▶ EXERCISE REQUIREMENTS
So that nothing is lost, write out all the lines below exactly.

□ □ □ □ □

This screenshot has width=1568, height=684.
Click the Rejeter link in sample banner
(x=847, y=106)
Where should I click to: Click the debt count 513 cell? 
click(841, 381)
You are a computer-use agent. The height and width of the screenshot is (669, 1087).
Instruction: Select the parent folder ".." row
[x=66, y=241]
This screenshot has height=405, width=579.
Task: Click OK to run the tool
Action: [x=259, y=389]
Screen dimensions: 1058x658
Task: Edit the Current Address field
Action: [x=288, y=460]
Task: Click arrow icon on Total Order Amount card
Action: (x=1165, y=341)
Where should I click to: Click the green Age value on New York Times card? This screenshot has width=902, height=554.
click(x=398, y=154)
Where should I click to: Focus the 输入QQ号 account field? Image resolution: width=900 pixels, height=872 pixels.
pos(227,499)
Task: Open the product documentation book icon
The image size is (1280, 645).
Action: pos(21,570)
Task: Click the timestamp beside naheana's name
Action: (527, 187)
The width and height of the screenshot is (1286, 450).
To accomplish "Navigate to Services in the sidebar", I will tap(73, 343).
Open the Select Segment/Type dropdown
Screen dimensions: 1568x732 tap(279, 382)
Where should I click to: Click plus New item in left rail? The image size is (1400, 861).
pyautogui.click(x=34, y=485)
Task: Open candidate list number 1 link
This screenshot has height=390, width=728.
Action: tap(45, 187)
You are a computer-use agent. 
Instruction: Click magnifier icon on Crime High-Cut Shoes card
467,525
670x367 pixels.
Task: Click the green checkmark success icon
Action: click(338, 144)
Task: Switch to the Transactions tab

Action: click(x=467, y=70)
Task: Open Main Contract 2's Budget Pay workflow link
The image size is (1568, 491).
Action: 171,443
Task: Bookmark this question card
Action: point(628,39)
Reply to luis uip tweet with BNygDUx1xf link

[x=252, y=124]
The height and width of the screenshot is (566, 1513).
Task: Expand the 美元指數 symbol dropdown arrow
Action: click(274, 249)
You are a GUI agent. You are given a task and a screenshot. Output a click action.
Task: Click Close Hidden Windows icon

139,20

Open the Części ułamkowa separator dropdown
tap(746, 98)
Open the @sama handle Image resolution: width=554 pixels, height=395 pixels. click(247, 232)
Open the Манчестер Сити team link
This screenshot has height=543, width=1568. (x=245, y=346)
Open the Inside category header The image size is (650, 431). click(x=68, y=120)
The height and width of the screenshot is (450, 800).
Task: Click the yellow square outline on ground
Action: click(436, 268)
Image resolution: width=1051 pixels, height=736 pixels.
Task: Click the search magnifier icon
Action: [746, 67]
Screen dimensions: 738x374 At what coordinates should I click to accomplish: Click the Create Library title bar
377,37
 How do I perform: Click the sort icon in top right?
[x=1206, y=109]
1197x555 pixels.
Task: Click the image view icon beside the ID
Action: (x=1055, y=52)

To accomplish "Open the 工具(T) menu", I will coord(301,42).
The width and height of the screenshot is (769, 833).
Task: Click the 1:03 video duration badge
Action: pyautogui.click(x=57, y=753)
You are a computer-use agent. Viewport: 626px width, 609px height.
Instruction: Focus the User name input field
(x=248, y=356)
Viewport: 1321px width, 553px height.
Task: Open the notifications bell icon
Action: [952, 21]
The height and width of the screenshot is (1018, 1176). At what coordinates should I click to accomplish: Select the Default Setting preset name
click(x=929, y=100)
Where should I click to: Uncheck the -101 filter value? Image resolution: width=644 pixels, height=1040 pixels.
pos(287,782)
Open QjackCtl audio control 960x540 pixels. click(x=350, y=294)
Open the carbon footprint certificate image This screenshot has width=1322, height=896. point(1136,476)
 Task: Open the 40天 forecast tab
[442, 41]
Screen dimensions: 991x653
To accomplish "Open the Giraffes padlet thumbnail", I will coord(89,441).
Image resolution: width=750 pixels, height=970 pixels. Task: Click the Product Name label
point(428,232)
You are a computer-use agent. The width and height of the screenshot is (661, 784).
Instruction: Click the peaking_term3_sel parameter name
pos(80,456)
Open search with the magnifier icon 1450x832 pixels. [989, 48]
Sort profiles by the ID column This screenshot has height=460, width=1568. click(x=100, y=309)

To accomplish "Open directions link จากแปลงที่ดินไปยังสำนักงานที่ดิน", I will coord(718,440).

□ □ □ □ □

▶ REPLY TO THE TASK
This screenshot has width=1568, height=684.
Click the Rejeter link in sample banner
(x=847, y=106)
Where should I click to: Click the debt count 513 cell? 
click(841, 381)
You are a computer-use agent. The height and width of the screenshot is (669, 1087).
Instruction: Select the parent folder ".." row
[x=66, y=241]
This screenshot has height=405, width=579.
Task: Click OK to run the tool
Action: [x=259, y=389]
Screen dimensions: 1058x658
Task: Edit the Current Address field
Action: [x=288, y=460]
Task: Click arrow icon on Total Order Amount card
Action: (x=1165, y=341)
Where should I click to: Click the green Age value on New York Times card? This screenshot has width=902, height=554.
click(x=398, y=154)
Where should I click to: Focus the 输入QQ号 account field? Image resolution: width=900 pixels, height=872 pixels.
pos(227,499)
Task: Open the product documentation book icon
The image size is (1280, 645).
Action: pos(21,570)
Task: Click the timestamp beside naheana's name
Action: (527, 187)
The width and height of the screenshot is (1286, 450).
To accomplish "Navigate to Services in the sidebar", I will tap(73, 343).
Open the Select Segment/Type dropdown
Screen dimensions: 1568x732 tap(279, 382)
Where should I click to: Click plus New item in left rail? The image size is (1400, 861).
pyautogui.click(x=34, y=485)
Task: Open candidate list number 1 link
This screenshot has height=390, width=728.
Action: tap(45, 187)
You are a computer-use agent. 
Instruction: Click magnifier icon on Crime High-Cut Shoes card
467,525
670x367 pixels.
Task: Click the green checkmark success icon
Action: click(338, 144)
Task: Switch to the Transactions tab

Action: click(x=467, y=70)
Task: Open Main Contract 2's Budget Pay workflow link
The image size is (1568, 491).
Action: 171,443
Task: Bookmark this question card
Action: point(628,39)
Reply to luis uip tweet with BNygDUx1xf link

[x=252, y=124]
The height and width of the screenshot is (566, 1513).
Task: Expand the 美元指數 symbol dropdown arrow
Action: click(274, 249)
You are a GUI agent. You are given a task and a screenshot. Output a click action.
Task: Click Close Hidden Windows icon

139,20

Open the Części ułamkowa separator dropdown
tap(746, 98)
Open the @sama handle Image resolution: width=554 pixels, height=395 pixels. click(247, 232)
Open the Манчестер Сити team link
This screenshot has height=543, width=1568. (x=245, y=346)
Open the Inside category header The image size is (650, 431). click(x=68, y=120)
The height and width of the screenshot is (450, 800).
Task: Click the yellow square outline on ground
Action: click(436, 268)
Image resolution: width=1051 pixels, height=736 pixels.
Task: Click the search magnifier icon
Action: [746, 67]
Screen dimensions: 738x374 At what coordinates should I click to accomplish: Click the Create Library title bar
377,37
 How do I perform: Click the sort icon in top right?
[x=1206, y=109]
1197x555 pixels.
Task: Click the image view icon beside the ID
Action: (x=1055, y=52)

To accomplish "Open the 工具(T) menu", I will coord(301,42).
The width and height of the screenshot is (769, 833).
Task: Click the 1:03 video duration badge
Action: pyautogui.click(x=57, y=753)
You are a computer-use agent. Viewport: 626px width, 609px height.
Instruction: Focus the User name input field
(x=248, y=356)
Viewport: 1321px width, 553px height.
Task: Open the notifications bell icon
Action: [952, 21]
The height and width of the screenshot is (1018, 1176). At what coordinates should I click to accomplish: Select the Default Setting preset name
click(x=929, y=100)
Where should I click to: Uncheck the -101 filter value? Image resolution: width=644 pixels, height=1040 pixels.
pos(287,782)
Open QjackCtl audio control 960x540 pixels. click(x=350, y=294)
Open the carbon footprint certificate image This screenshot has width=1322, height=896. point(1136,476)
 Task: Open the 40天 forecast tab
[442, 41]
Screen dimensions: 991x653
To accomplish "Open the Giraffes padlet thumbnail", I will coord(89,441).
Image resolution: width=750 pixels, height=970 pixels. Task: Click the Product Name label
point(428,232)
You are a computer-use agent. The width and height of the screenshot is (661, 784).
Instruction: Click the peaking_term3_sel parameter name
pos(80,456)
Open search with the magnifier icon 1450x832 pixels. [989, 48]
Sort profiles by the ID column This screenshot has height=460, width=1568. click(x=100, y=309)

To accomplish "Open directions link จากแปลงที่ดินไปยังสำนักงานที่ดิน", I will coord(718,440).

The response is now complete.